Welcome to three examples of converting volume using metric units. In a previous video, we used the table below to determine how many places to move the decimal point to the left or right in

order to perform conversions in the metric system. In this video, we’ll show

how to use unit fractions to perform conversions

in the metric system. Looking at the provided table, notice how the basic unit

of measure is the liter, but the smallest unit of measure would be the milliliter, which is equal to 1/1000 of a liter, and the largest unit

would be the kiloliter, which is equal to to 1,000 liters. So for our first example, we want to convert 75

milliliters to liters. So looking at the table, we want to convert milliliters to liters. Notice how one milliliter is equal to 1/1000 of a liter, so we’ll use this to

form our unit fraction. So we’ll write 75 milliliters as a fraction. That would be 75 milliliters over one. Now we’re going to multiply

it by a unit fraction to convert milliliters to liters. So in order for this to work, we want the milliliters to simplify out, so milliliters must be in the denominator, and liters must be in the numerator, and now we’ll use our conversion where we know that one milliliter is equal 0.001 liters. Notice how the units of milliliters simplifies out, so this product will convert 75 milliliters to liters. So we have 75 times 0.001. So we have 0.075 liters. Notice how we could have

just moved the decimal point to the left three times. Next we want to convert

0.25 kiloliters to liters. So going back to our table, notice that one kiloliter

is equal to 1,000 liters. So we’ll start with 0.25

kiloliters over one, and multiply it by our unit fraction where we must have

kiloliters in the denominator and liters in the numerator, and again, the conversion is one kiloliter equals 1,000 liters. Notice that kiloliters simplifies out, leaving us with liters.

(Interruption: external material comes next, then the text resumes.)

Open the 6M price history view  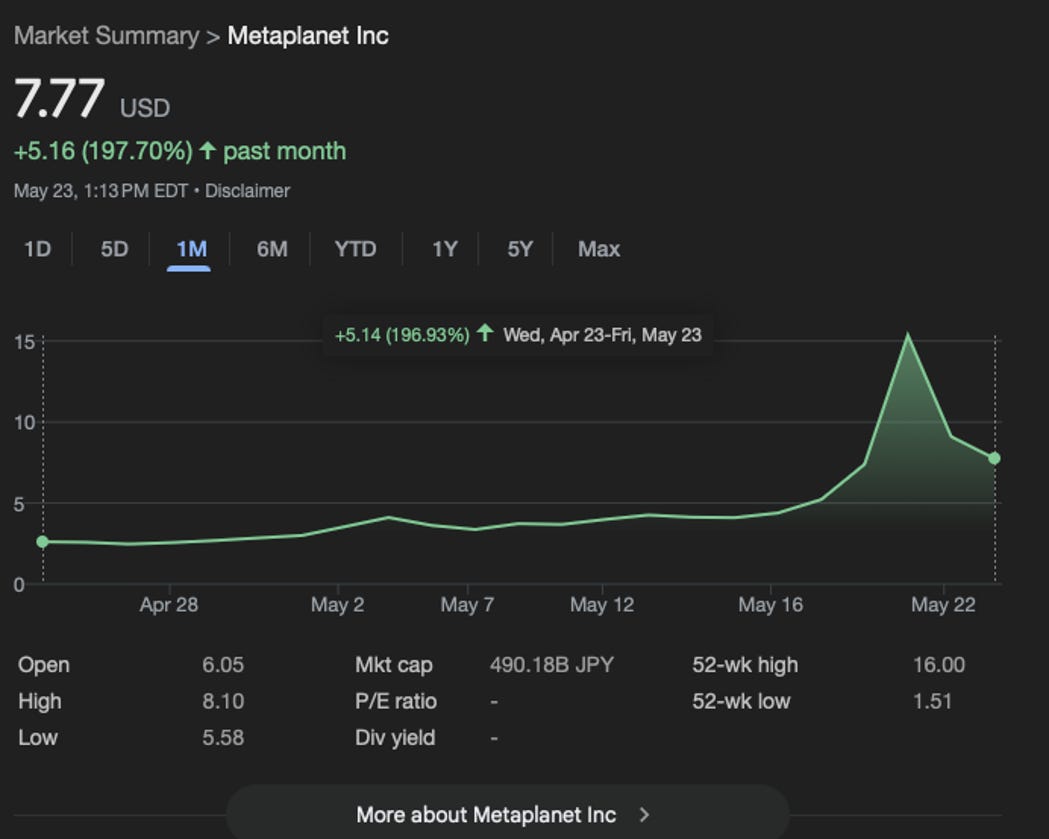point(270,249)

So we have 0.25 times 1,000. Notice how we could just

move the decimal point to the right three times to get 250. So we have 250 liters. Now for this last example, notice how liters is not

part of the conversion. We want to write 2.5 centiliters as deciliters. Again, we want to convert

centiliters to deciliters, and notice how we’re

going from smaller units to larger units, so the value should be smaller in deciliters. Also recognize that one centiliter is equal to 1/100 of a liter, and one deciliter is

equal to 1/10 of a liter. So we could perform two conversions here, but hopefully we can recognize that one deciliter would be 10 times as large as a centiliter, and therefore, one centiliter would be equal to 1/10 of a deciliter, or we could say it takes 10 centiliters to equal one deciliter. Let’s go ahead and perform

this conversion in one step. We have 0.25 centiliters over one. Multiply it by a unit fraction where we know centiliters

must be in the denominator, and we’ll have deciliters

in the numerator. We can use either conversion. Let’s go ahead and use this first one where we have one centiliter equals 1/10 of a deciliter. Notice how centiliters simplifies out, so this product will

give us our conversion. 0.25 times 1/10 will be the same as moving the decimal point

to the left one place, or 0.025. Okay, that’s going to do it

for these three examples. I hope you found this helpful.

You`ve written `0.25cl` instead of (given)`2.5cl` , mr Sousa!